Está programada redução do número de atendimentos à população. Os escrivões deverão somente qualificar as pessoas e digitar o que os delegados ditam. A informação é de que eles não vão tomar depoimentos na sexta-feira. São 1,7 mil policiais em Mato Grosso do Sul, sendo 800 na Capital. Se não conseguirem um acordo salarial com o Governo eles ensaiam uma paralisação em massa.

Carvalho disse que a categoria espera uma sinalização do governador André Puccinelli (PMDB) para mais uma rodada de negociação. Caso não ocorra, haverá greve.

O governo mantém a proposta de reajuste de 7,79% para os policiais civis. Pelo menos três reunião já aconteceram com Puccinelli. Ele já disse que pretende passar o mês de abril conversando com todas as categorias para chegarem a uma definição e evitar assim, a paralisação. Puccinelli tem ressaltado que caso a ocorra greve, ele vai cortar o ponto e suspender os salários.

A Polícia Civil de Mato Grosso do Sul enfrentou dois episódios de greve nos últimos vinte anos. O primeiro, no governo de Marcelo Miranda. A categoria ficou cerca de seis meses sem receber o vencimento. A outra, em 1995 no Governo de Wilson Barbosa Martins. Foram 45 dias de greve e os policiais tiveram seus salários suspensos.

Para o sindicato, além do governo não atentar a solicitação de um reajuste de 40% proposto pelos policiais, não aceitou a proposta de criar a 4ª Classe, que representa um ganho de 20% para categoria. A reivindicação dos policiais também é de que em três anos o salário passe de R$ 1.667,00 para R$ 4.200,00.
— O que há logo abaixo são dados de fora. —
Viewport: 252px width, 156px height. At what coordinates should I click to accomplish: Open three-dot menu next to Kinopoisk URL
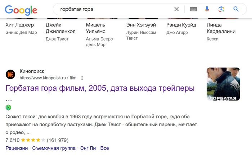pos(82,78)
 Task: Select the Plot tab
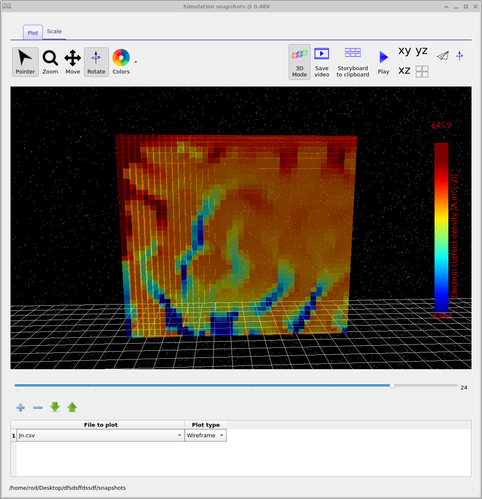(32, 32)
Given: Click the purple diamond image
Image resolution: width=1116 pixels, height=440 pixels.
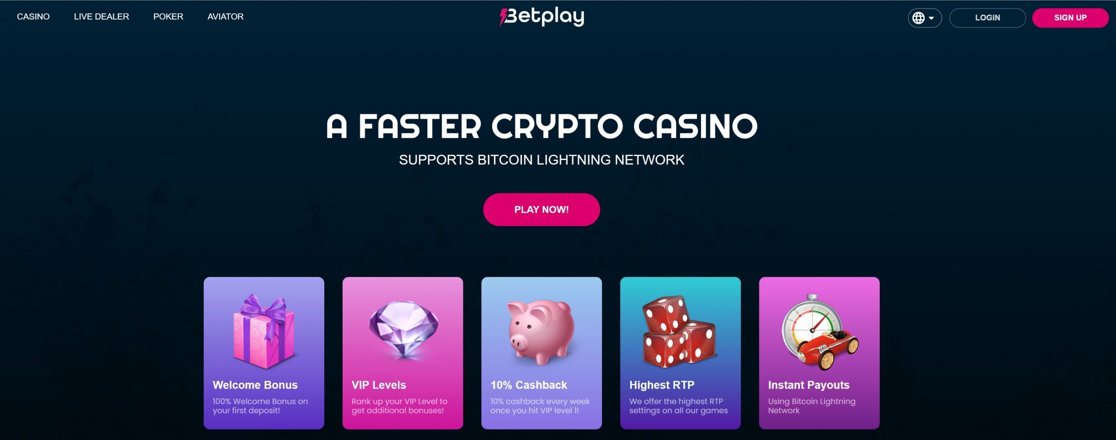Looking at the screenshot, I should (x=404, y=329).
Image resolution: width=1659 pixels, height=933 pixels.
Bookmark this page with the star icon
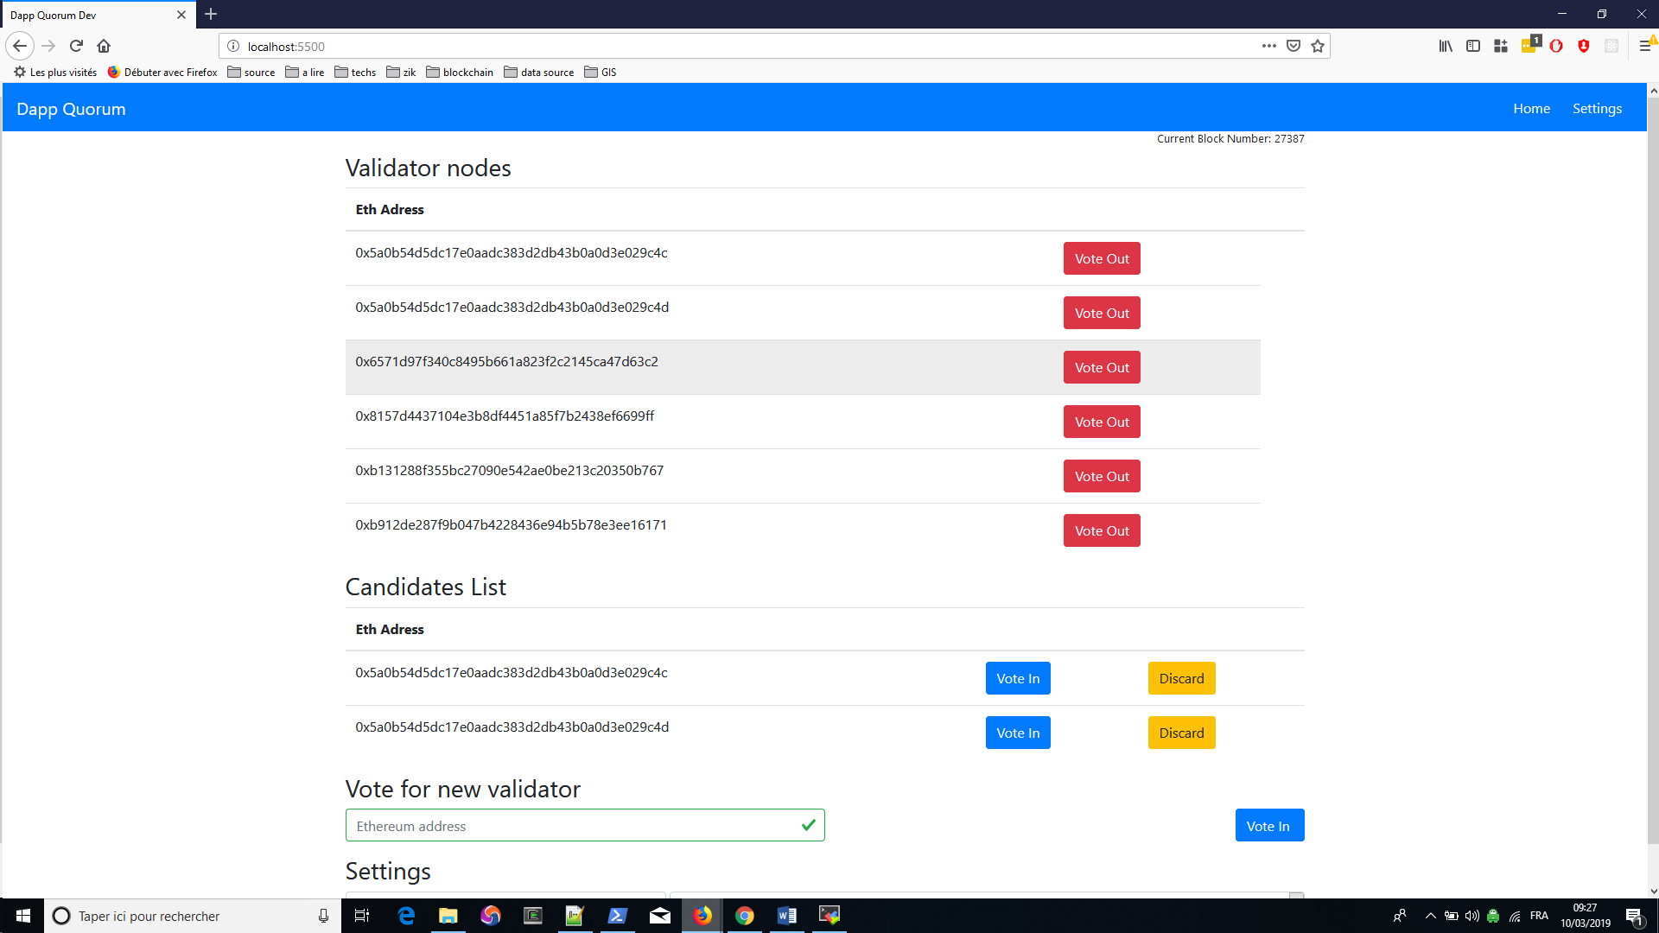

O Sinpol informa ainda que o indicativo de greve está mantido, a valer a partir da leitura do segundo projeto de reajuste salarial que deve ser encaminhado para a Assembléia Legislativa nas próximas semanas. O projeto com o reajuste linear de 3% já foi encaminhado para a Casa de Leis. Amambai vai aderir ao movimento.